A nova lei antifumo, que entrou em vigor em São Paulo, reacendeu – para usar um termo pertinente – o debate em torno do polêmico tema. Mas por trás dessa discussão, esconde-se um problema ambiental sério, que amplia bastante o número de pessoas afetadas pelo cigarro e pela nova lei.

A estratégia das grandes corporações que lucram com a venda do cigarro é incrementar a produção e consumo nos países em desenvolvimento. Aproveitam-se da baixa escolaridade média e das menores restrições ambientais para a produção do fumo. Isso faz do Brasil o segundo maior produtor de tabaco do mundo – perdendo apenas para a China – e o maior exportador desta commodity. Só na safra de 2007/2008, o Brasil produziu 730 mil toneladas da folha de fumo, quase tudo nos três estados da região sul país.

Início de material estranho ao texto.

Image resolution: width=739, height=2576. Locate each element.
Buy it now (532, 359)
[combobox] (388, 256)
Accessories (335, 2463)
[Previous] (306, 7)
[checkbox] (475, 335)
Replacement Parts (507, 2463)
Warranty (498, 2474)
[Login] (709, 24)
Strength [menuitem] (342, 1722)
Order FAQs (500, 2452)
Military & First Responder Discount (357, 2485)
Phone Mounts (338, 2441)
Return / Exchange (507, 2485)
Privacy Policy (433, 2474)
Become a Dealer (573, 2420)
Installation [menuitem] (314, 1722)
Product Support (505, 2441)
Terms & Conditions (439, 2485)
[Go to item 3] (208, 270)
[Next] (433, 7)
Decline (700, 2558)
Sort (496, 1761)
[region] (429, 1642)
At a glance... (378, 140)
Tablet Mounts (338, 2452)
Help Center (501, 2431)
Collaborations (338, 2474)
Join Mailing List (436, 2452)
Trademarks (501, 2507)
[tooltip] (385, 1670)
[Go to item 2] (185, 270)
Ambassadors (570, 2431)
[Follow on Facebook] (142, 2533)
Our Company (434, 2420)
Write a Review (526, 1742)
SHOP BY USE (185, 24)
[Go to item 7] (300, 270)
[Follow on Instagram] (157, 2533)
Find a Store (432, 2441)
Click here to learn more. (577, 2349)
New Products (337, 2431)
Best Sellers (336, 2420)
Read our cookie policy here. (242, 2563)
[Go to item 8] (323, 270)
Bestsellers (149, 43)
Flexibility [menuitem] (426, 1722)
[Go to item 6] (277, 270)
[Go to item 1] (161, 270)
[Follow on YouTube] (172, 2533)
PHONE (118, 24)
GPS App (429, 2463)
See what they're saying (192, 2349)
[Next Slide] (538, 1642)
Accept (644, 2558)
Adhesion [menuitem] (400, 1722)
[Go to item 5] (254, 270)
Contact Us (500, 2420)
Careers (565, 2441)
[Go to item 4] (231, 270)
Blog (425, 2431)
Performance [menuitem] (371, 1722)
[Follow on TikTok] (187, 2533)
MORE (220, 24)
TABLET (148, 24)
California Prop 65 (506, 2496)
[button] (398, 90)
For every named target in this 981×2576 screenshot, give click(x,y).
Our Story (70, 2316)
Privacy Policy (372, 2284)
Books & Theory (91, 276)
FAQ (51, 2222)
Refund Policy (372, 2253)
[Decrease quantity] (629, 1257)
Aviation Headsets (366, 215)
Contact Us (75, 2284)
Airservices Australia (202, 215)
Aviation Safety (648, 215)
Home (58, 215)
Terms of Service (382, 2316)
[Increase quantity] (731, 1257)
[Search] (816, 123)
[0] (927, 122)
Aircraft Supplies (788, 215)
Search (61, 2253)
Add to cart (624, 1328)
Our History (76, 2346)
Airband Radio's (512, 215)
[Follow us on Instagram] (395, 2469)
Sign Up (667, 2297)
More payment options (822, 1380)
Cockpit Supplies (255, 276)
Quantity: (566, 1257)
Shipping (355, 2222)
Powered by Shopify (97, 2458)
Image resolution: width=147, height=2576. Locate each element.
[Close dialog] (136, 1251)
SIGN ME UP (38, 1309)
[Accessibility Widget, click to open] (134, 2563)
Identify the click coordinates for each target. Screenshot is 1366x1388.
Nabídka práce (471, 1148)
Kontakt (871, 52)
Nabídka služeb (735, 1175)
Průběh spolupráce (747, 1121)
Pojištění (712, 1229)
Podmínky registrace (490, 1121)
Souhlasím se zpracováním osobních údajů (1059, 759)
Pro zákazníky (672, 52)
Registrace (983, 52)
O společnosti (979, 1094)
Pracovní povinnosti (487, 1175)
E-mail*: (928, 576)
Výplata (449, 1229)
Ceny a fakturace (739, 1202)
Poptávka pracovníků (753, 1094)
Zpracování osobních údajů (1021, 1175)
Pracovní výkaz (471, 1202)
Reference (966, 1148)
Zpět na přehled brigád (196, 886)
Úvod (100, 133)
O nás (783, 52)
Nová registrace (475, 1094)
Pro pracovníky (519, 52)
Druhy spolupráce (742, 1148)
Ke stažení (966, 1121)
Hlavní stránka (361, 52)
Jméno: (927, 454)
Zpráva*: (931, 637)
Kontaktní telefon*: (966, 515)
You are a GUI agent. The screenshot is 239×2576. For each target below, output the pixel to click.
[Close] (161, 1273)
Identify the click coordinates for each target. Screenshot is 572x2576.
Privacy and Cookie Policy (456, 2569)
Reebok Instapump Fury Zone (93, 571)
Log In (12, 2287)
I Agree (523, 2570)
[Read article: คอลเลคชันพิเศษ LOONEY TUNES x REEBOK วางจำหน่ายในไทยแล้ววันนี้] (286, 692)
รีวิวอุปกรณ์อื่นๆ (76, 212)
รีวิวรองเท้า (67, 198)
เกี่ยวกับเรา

A produção do cigarro passa pelo processo de secagem, ou “cura”, das folhas do fumo. Isso serve para retirar a umidade e o odor característico, conferindo os diferentes “sabores” ao produto. Em alguns tipos de tabaco, o processo é feito em estufa e dura até uma semana. O calor necessário para as estufas produzirem em grande escala só pode vir de um combustível abundante e barato: madeira. No caso do Brasil, boa parte dessa madeira vem da Mata Atlântica, ou seja, desmata-se em dobro: tanto para “limpar” a área de plantio, como para fazer a cura. A Organização Mundial de Saúde estima que todo esse processo consuma uma árvore a cada 300 cigarros produzidos. De posse dos dados fornecidos pelos próprios produtores e de uma calculadora de mão, podemos deduzir que, em 2008, a produção de fumo no Brasil derrubou cerca de 360 milhões de árvores. Ou seja, além de queimar (e inalar) mais de 4.000 substâncias tóxicas, os fumantes são responsáveis por cerca de 240 mil hectares desflorestados anualmente no Brasil.

Os estragos à saúde pública vão muito além daqueles diagnosticados nos hospitais das grandes cidades. Com a finalidade de aumentar a produção e garantir a qualidade exigida pelos fabricantes, os agricultores, dependentes economicamente das regras impostas pela indústria do tabaco, são obrigados a fazer dezenas de aplicações de diferentes pesticidas. Além de afetar seriamente a saúde dos trabalhadores – muitas vezes crianças – os agrotóxicos provocam contaminação do solo, corpos d’água e de toda biodiversidade a eles associados.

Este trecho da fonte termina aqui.